From 115 resistance Lactobacillus spp. obtained from stool samples of 35 healthy individuals and 23 patients with IBD, 87 isolates with probiotic features were isolated from healthy group and 28 isolates from the IBD groups, in which 3 isolates belonged to patients with newly diagnosed and 25 to patients with recovered IBD. Detected more becteriocin genes in healthy and recovered groups indicated the efficient impact of bacteriocin properties although, size sample limitation due to low power may lead to non-significant differences in some groups’ comparison that can solve by considering more size samples in future similar studies. Our results on detecting bacteriocin genes, showed that approximately 60% of all Lactobacillus isolates had bacteriocin genes but the frequency in each gene was low individually, similar to some evidence in other approaches. In research that Bibalan et al. (2017) examined bacteriocin genes of Lactobacillus strains isolated from feces of healthy individuals, 72 Lactobacillus species were obtained from 434 lactic acid bacteria (LAB) strains. Approximately 40% of isolates had antimicrobial activity against organisms and just 17.4% of them were active against indicator bacteria. The frequencies of genes were gassericin A 5 (6.9%), plantaricin S 3 (4.1%) and 5 (6.9%) laf. They found that of 40% positive Lactobacillus isolates for bacteriocin phenotype test (antibacterial activity), Just 6% of them had bacteriocin genes (29). Furthermore, the immuno-modulation role of bacteriocins in inflammatory diseases had confirmed. The bacteriocin produced by L. plantarum WCFS1, plantaricin, has been shown to be pivotal in the synthesis of the anti-inflammatory cytokine IL-10 and generally have anti-inflammatory properties (30).

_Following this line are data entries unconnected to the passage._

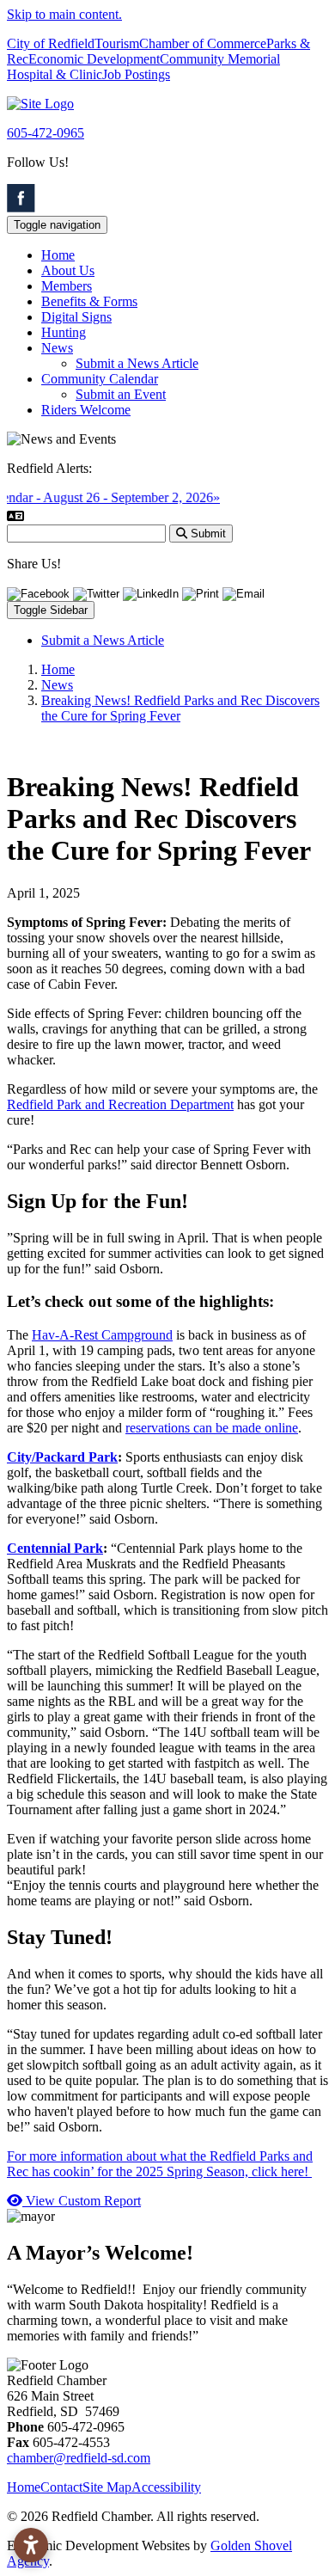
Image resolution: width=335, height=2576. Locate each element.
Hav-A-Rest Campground (102, 1335)
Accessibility (166, 2487)
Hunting (63, 332)
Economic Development (94, 59)
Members (66, 286)
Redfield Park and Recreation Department (120, 1104)
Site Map (106, 2487)
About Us (67, 270)
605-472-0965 (45, 133)
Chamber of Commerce (202, 43)
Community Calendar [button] (99, 378)
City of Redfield (50, 43)
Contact (61, 2487)
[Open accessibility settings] (31, 2545)
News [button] (57, 347)
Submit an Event (121, 394)
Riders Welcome (86, 409)
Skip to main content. (64, 14)
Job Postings (136, 74)
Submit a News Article (137, 363)
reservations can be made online (211, 1427)
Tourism (116, 43)
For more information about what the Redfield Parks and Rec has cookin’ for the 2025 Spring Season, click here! (160, 2164)
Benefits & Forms (89, 301)
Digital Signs (76, 317)
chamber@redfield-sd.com (78, 2457)
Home (58, 255)
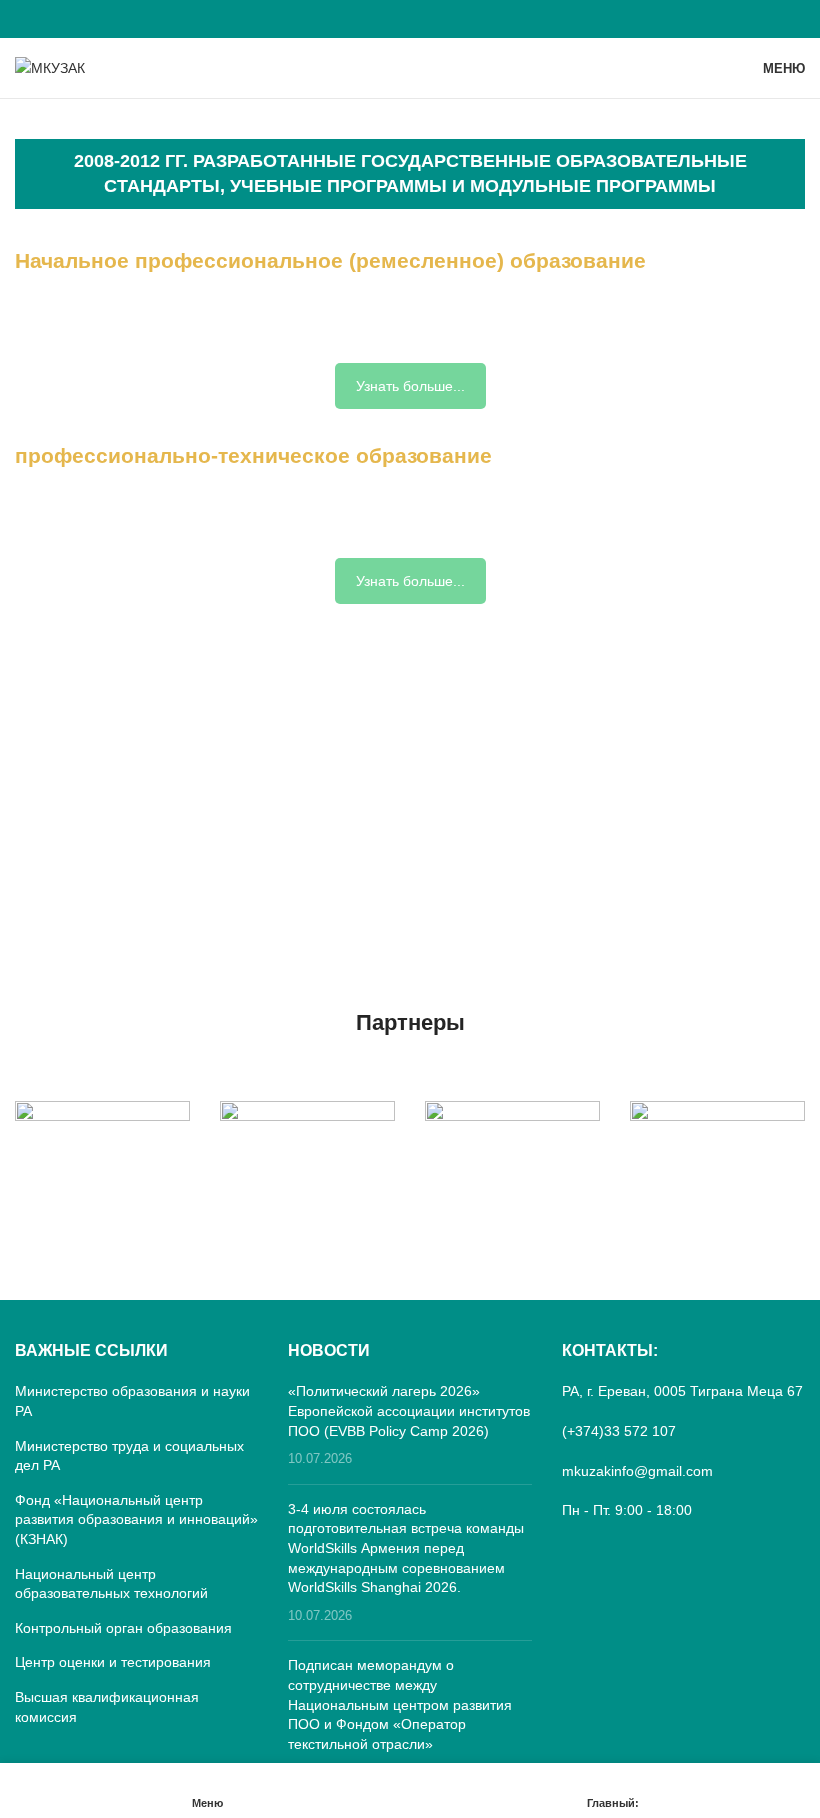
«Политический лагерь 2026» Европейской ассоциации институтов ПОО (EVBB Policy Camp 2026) (409, 1410)
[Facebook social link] (409, 18)
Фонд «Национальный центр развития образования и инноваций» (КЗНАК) (136, 1519)
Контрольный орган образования (123, 1628)
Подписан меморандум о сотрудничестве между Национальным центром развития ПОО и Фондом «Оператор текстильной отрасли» (400, 1704)
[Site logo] (50, 67)
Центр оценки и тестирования (113, 1662)
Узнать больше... (410, 386)
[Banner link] (102, 1144)
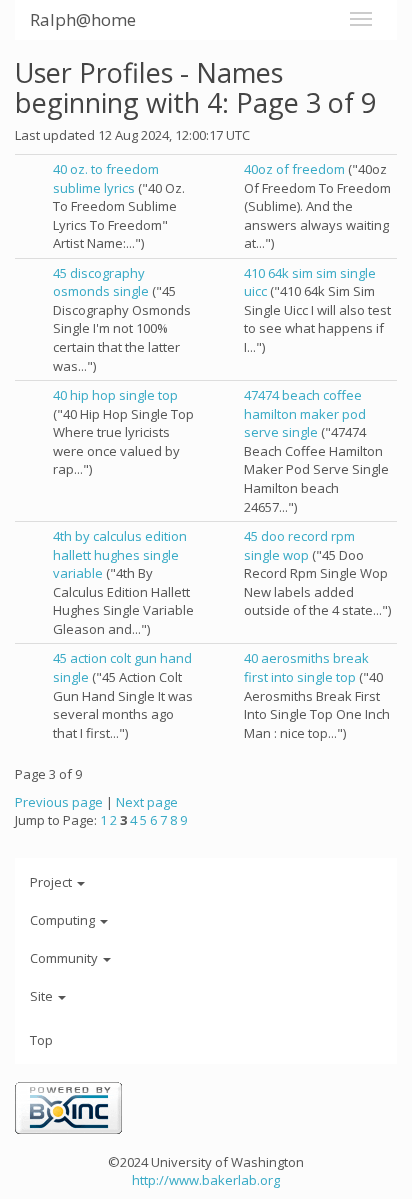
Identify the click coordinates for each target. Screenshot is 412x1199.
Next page (147, 802)
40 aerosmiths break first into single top (306, 667)
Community (65, 958)
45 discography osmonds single (101, 282)
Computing (64, 920)
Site (43, 996)
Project (52, 882)
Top (41, 1040)
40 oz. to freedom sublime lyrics (106, 178)
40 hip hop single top (115, 395)
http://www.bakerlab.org (206, 1180)
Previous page (59, 802)
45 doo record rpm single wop (299, 545)
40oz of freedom (294, 169)
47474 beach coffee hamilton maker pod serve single (305, 413)
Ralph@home (83, 19)
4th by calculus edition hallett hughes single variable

Studies supported our results on the beneficial effect of bacteriocin in health and the lack of its production in inflammatory disease. Yin et al. (2018) studied on bacteriocin biosynthesis related to anti-inflammatory characteristics of Lactobacillus on a mouse model with acute IBD which bacteriocin genes of two different mutants of Lactobacillus strains were knocked out. Mice that feed by these two mutants of Lactobacillus had not been shown any protection against colitis. These findings indicated the beneficial effects of plantaricin production of Lactobacillus in the gut health system (31). It showed the essential impact of the presence of bacteriocin genes in health and bacteriocin deficient in inflammation as demonstrated in the present study.

CONCLUSION

Studies on the prevalence of different bacteriocin genes in inflammatory diseases are not expanded yet. This survey focused on the presence of different bacteriocin genes and compared them with each other in different conditions defined as health, disease and recovered states to identify the effect of these crucial peptides in healing inflammation. This investigation revealed that bacteriocin genes of Lactobacillus spp. are key factors that lead to human intestine health. Moreover, recoveryafter an inflammatorydisease like IBD is related to bacterial composition and the presence of bacteriocin encoding genes. This approach can help to confirm the role of bacterial functions that can be targeted in future concepts of IBD therapy.